If robots can replace your job, it’s not the robots’ fault
By Elliot Chan, Opinions Editor
Formerly published in The Other Press. June 8, 2016
Robots are here to make our lives easier, and in the process, they are eliminating a lot of menial work. We see it everywhere from the banking to the food industry, and all areas of retail and trade. These industries employ people all across the globe. The idea of all of these jobs becoming obsolete is a bit concerning since there has yet to be a real replacement.
When a worker is made redundant, replaced by a machine or an algorithm, the situation is met with pessimism. The notion is that if you don’t know how to code, you might as well starve. However, the rise of the automated, robotic workforce is something we have been experiencing since our youth. We grew up with computers and machines, so why is it so shocking when a new system replaces us on the assembly line?
In tech, there is a lot of talk about disruption. Is this software or hardware capable of changing the way we accomplish a task? Can the iPhone change the way we pay our bills? Will streaming services make video rental stores relics? How can virtual reality change the way we shop online? Not only do innovators consider how a product can disrupt an industry, they consider the industries ripe for disruption. They find the problem before the solution.
A controversial disruption at the moment is with driverless cars. The technology is there, but regulations and lobbyists are preventing it from reaching the next phase. The transportation network Uber has openly announced that as soon as driverless cars are available, clients will be able to select that as an option when hailing a ride. Who’s angry with this? Taxi drivers, chauffeurs, transit people, and anybody else that makes a living working in transportation.
Only time will tell if driverless cars will become a fixture in our daily society. But if I was a taxi driver, I’m not going to bank on my driving skills to sustain me for the next 40 years, I’m going to start developing some other set of skills just in case. Learning how to fix cars can be another skill to add on. That’s just a thought.
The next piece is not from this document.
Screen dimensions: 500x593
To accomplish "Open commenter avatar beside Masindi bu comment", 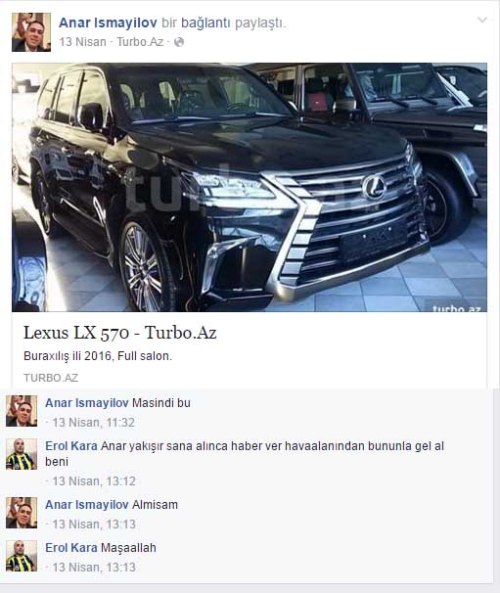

So often we are pessimistic when it comes to new technology stealing our jobs. But these technologies didn’t sneak up on us. These technologies took years and years of development. They are all over the news and they gave us every opportunity to be more relevant. Like a rival, it is pushing us to improve. You cannot and should not fight against it, as it has been shown all through history, humans will veer to the side of convenience, profitability, and security.
Turn the lens onto yourself and ask: “How will a robot disrupt my career?” Then, either build that robot, or be better than it. The question is not how robots can replace you, but how can you replace the robots when they come? I’m confident that you will figure it out.